Cosa si chiede>
Per favore, riporta senza modifiche, dal testo sul processo per la morte di Desiree Mariottini, il brano che si apre con le parole "Per questa vicenda, Comune" e si chiude con "volte di lei.".

Testo dato>
----

Per la procura di Roma sono stati loro ad ucciderla, dopo averla drogata e violentata. Dal 4 dicembre nell’aula bunker di Rebibbia Alinno Chima, Mamadou Gara, cittadini nigeriani, il ghanese Yusef Salia e il senegalese Brian Minthe saranno processati davanti alla Corte d’assise per la morte di Desiree Mariottini, la 16enne di Cisterna di Latina trovata senza vita il 19 ottobre dello scorso anno all’interno di uno stabile abbandonato del quartiere San Lorenzo a Roma. Il giudice per l’udienza preliminare di Roma Clementina Forleo li ha rinviati a giudizio per omicidio volontario, violenza sessuale aggravata e cessione di stupefacenti a minori.
Di fatto l’accusa primaria che era stata alla base della richiesta di misura cautelare nonostante poi il tribunale del Riesame aveva fatto cadere l’accusa di omicidio volontario per Chima e Minthe. Dopo i test del Dna però la Procura aveva chiesto ed ottenuto per Chima una nuova ordinanza di custodia cautelare, il 15 aprile scorso, per l’accusa di omicidio. Secondo l’aggiunto Maria Monteleone e il pm Stefano Pizza, i quattro avrebbero abusato a turno della ragazza dopo averle fatto assumere un mix di droghe che ne hanno provocato la morte. Ad incastrarli ci sarebbero anche tracce dei Dna trovate dagli investigatori sul corpo della ragazza.
Per questa vicenda, Comune di Roma, Regione Lazio e due associazioni si sono costituite parti civili. La chiusura indagini aveva riguardato anche alcuni pusher italiani. Desiree restò in balia dei quattro imputati per alcune, interminabili ore. Una lenta agonia prima della morte, in cui la giovanissima vittima era stordita da un mix letale di droga mentre il branco avrebbe abusato più volte di lei.

----

Elenco fornito>
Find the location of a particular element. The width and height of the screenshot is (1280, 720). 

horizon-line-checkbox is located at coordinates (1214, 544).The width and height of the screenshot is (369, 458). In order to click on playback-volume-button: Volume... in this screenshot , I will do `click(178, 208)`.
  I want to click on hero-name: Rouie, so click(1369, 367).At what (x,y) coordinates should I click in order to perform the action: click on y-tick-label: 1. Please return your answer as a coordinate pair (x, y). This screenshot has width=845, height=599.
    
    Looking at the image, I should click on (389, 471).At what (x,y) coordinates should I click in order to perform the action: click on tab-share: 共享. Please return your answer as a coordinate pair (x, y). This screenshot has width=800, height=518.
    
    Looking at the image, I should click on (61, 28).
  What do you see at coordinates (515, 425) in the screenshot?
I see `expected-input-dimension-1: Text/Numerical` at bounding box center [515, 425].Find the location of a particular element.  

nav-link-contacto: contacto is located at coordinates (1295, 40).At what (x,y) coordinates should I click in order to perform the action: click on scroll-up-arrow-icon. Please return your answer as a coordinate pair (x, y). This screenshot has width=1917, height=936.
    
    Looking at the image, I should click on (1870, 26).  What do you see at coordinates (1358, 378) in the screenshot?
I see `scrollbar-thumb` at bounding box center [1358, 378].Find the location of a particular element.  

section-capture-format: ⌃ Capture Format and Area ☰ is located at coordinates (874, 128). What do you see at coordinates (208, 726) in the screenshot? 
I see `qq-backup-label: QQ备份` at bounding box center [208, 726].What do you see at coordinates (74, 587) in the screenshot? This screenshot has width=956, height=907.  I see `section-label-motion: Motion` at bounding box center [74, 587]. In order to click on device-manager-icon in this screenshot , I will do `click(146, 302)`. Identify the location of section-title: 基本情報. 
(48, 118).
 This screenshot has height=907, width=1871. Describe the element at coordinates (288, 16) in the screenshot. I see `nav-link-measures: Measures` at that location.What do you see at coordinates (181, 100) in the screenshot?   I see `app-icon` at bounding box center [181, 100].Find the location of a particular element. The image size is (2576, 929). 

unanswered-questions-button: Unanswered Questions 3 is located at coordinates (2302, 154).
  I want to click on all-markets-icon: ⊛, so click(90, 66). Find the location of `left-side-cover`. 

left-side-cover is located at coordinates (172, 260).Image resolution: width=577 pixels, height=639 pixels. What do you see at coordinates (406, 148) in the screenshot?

----

Risultato del compito>
Per questa vicenda, Comune di Roma, Regione Lazio e due associazioni si sono costituite parti civili. La chiusura indagini aveva riguardato anche alcuni pusher italiani. Desiree restò in balia dei quattro imputati per alcune, interminabili ore. Una lenta agonia prima della morte, in cui la giovanissima vittima era stordita da un mix letale di droga mentre il branco avrebbe abusato più volte di lei.